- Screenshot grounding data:
-- Opening Marker --

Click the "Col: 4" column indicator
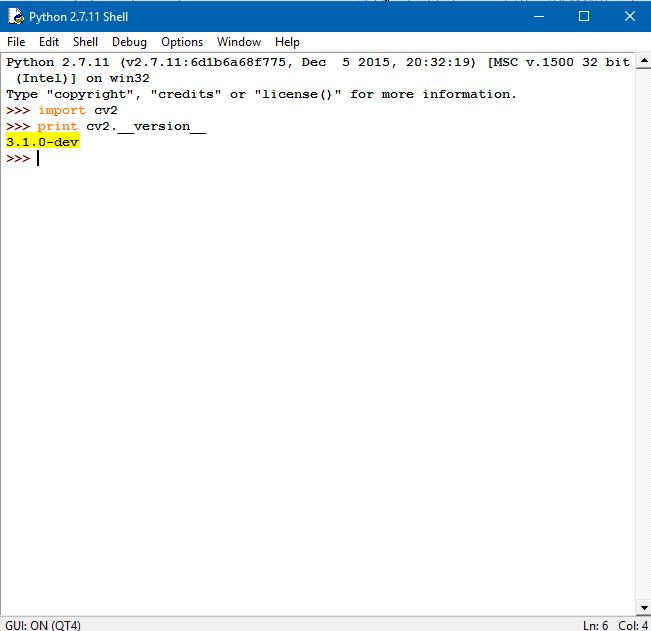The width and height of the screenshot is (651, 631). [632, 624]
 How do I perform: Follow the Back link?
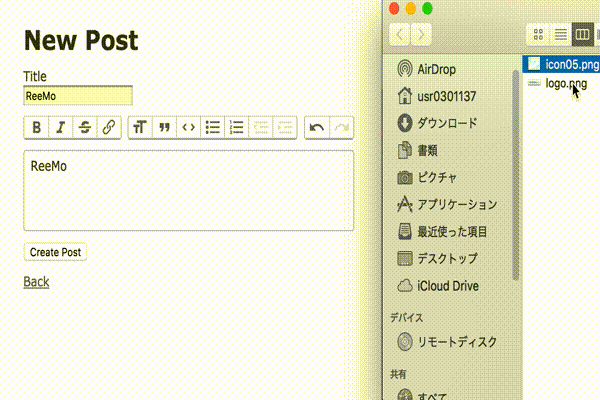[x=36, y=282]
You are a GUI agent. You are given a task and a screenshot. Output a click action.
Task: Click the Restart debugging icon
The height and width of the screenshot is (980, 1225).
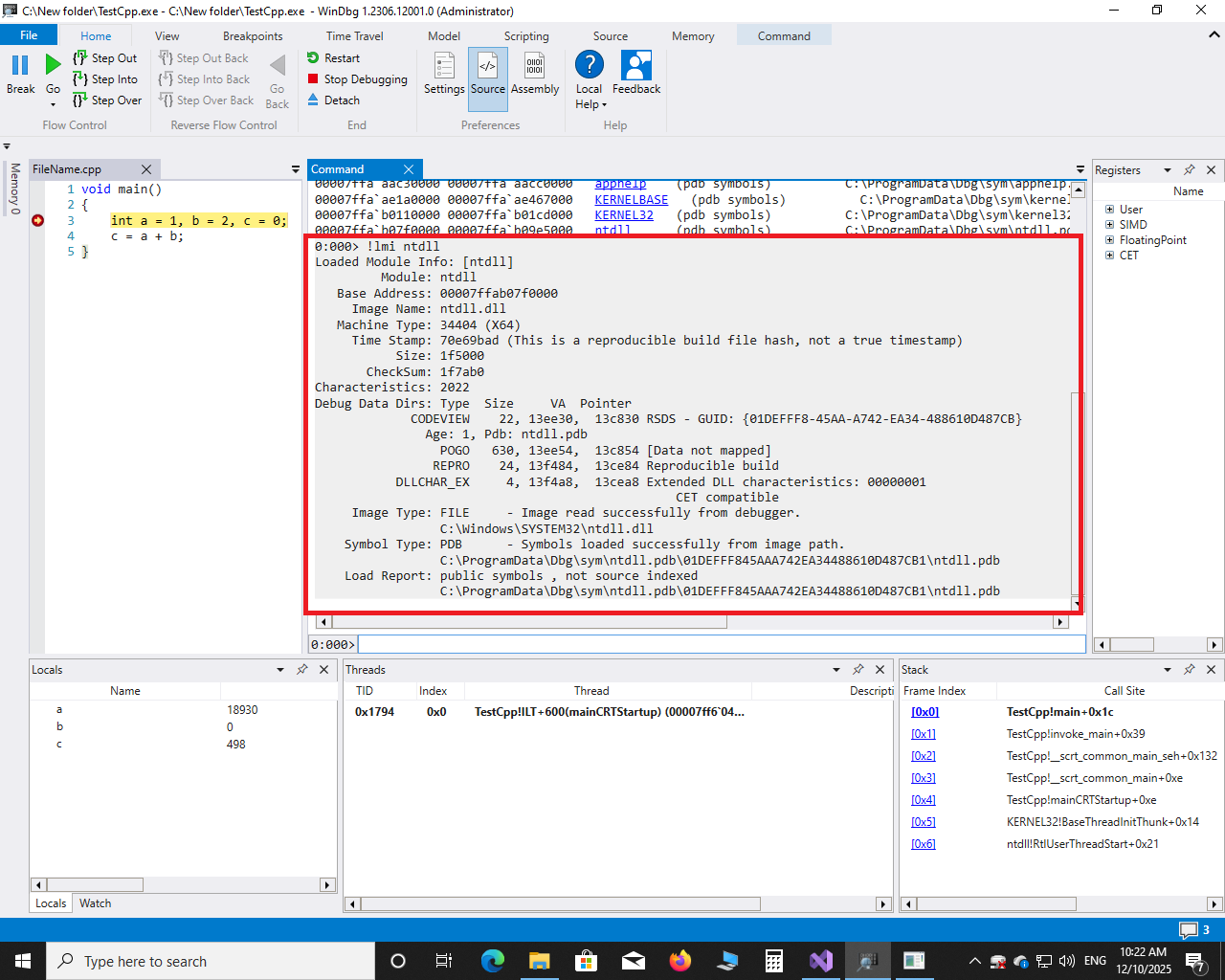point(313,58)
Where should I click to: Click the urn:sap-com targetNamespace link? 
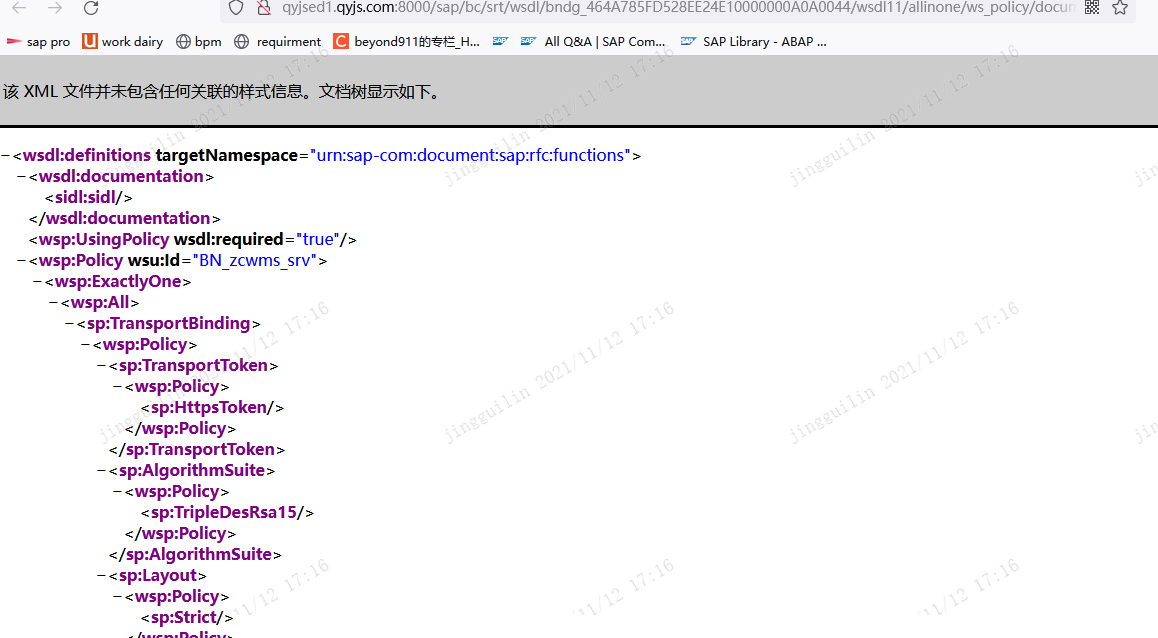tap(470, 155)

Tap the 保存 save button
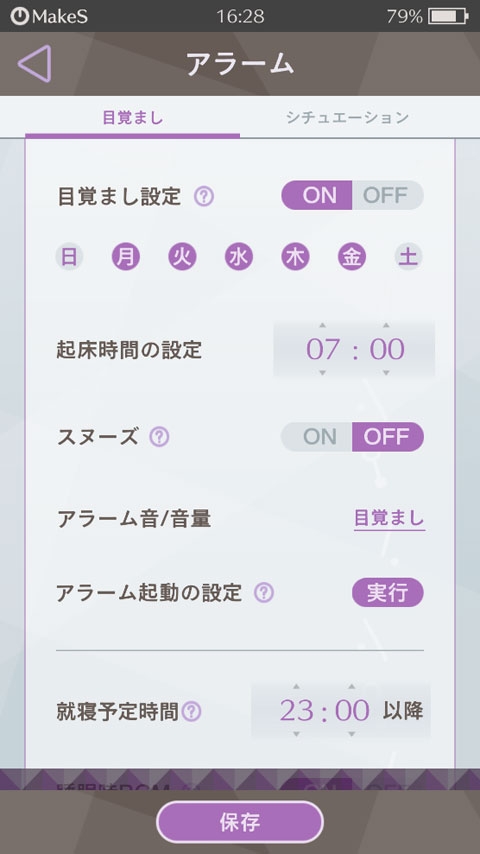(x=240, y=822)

-- Closing Marker --

- Task to carry out: Your answer must be an exact copy of every entry, with the pictures left out.

- Answer for this exercise:
Click the "Col: 4" column indicator
The width and height of the screenshot is (651, 631). [632, 624]
 How do I perform: Follow the Back link?
[x=36, y=282]
You are a GUI agent. You are given a task and a screenshot. Output a click action.
Task: Click the Restart debugging icon
The height and width of the screenshot is (980, 1225).
point(313,58)
Where should I click to: Click the urn:sap-com targetNamespace link? 
tap(470, 155)

Tap the 保存 save button
(x=240, y=822)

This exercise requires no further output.